- [Exercise prompt] Pick out every line of the items below that contains the word "perform", and copy each one.

<<<<

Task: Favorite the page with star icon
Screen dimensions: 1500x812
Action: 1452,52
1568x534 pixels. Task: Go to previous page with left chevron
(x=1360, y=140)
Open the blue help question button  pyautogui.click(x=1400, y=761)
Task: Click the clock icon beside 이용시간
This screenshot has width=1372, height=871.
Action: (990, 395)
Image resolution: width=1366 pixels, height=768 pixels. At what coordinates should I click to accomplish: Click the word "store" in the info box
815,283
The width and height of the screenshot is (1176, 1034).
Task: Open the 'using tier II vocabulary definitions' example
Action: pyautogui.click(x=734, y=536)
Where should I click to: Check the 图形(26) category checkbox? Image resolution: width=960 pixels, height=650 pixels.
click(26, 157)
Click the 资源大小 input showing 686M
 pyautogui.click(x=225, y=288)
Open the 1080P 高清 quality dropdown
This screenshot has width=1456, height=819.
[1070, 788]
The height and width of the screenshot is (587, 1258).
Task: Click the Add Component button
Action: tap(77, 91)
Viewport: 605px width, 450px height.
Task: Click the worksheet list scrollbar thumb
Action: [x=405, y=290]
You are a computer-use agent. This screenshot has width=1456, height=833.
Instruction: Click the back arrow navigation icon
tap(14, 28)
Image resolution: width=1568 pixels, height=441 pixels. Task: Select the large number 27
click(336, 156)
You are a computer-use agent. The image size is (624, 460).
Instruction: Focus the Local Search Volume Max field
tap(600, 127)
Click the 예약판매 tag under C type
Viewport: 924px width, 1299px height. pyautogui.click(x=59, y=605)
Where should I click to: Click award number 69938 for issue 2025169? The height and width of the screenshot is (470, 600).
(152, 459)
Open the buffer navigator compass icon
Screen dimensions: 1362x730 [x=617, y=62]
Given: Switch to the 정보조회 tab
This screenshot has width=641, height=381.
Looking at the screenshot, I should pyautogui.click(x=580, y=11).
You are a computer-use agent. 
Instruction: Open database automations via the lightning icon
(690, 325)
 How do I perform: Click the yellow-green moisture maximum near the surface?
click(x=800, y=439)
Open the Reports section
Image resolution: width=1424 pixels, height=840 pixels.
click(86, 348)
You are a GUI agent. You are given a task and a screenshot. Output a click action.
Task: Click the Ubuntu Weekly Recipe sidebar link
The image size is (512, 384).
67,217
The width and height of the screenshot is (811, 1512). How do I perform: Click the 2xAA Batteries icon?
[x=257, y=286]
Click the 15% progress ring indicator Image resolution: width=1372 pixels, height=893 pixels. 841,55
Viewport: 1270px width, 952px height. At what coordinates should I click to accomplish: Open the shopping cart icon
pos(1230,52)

>>>>

- [Exercise answer]
 How do I perform: Click the yellow-green moisture maximum near the surface?
The width and height of the screenshot is (811, 1512). How do I perform: Click the 2xAA Batteries icon?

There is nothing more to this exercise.